- [PROBLEM STATEMENT]
In the material below, rewrite the lines from the one containing "At what coordinates" through the one containing "This screenshot has", inclusive, swapping "green" for "blue" and keeping everything else the same. Return only those lines, without the pictures.

- [DATA TO USE]
+--
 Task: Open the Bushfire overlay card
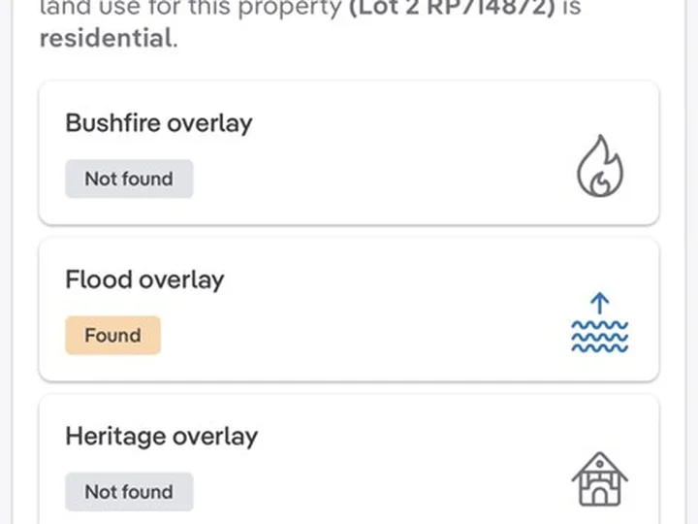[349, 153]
+--
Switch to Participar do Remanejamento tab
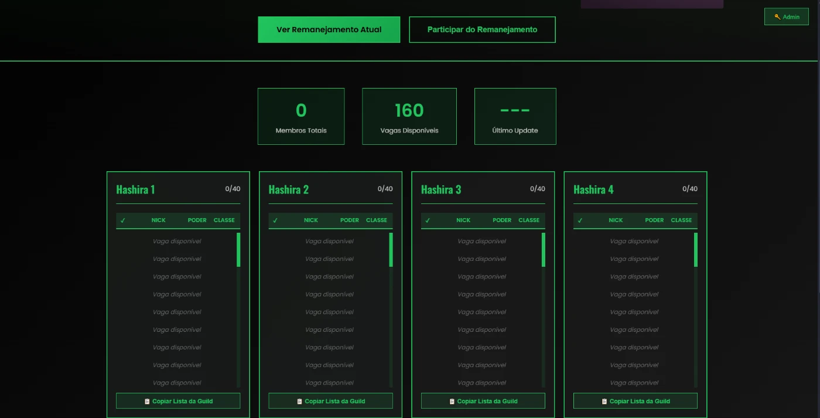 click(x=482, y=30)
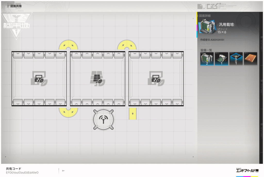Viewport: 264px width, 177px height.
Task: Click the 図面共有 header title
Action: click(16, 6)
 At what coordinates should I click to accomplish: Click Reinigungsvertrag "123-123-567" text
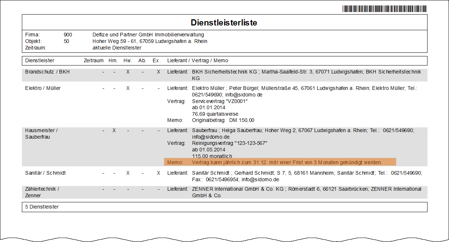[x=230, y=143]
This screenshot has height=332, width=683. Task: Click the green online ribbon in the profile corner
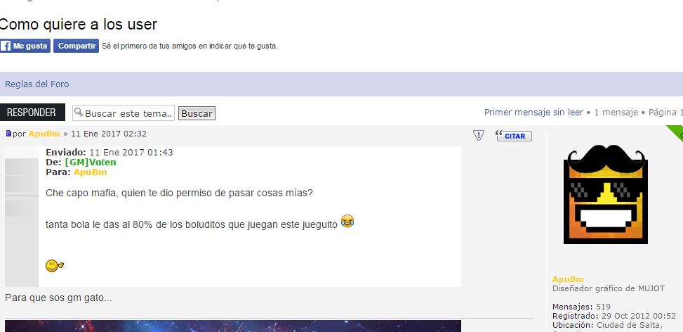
+--
- [CORRECT RESPONSE]
 At what coordinates should I click to accomplish: Click Reinigungsvertrag "123-123-567" text
[x=230, y=143]
This screenshot has height=332, width=683. Task: Click the blue online ribbon in the profile corner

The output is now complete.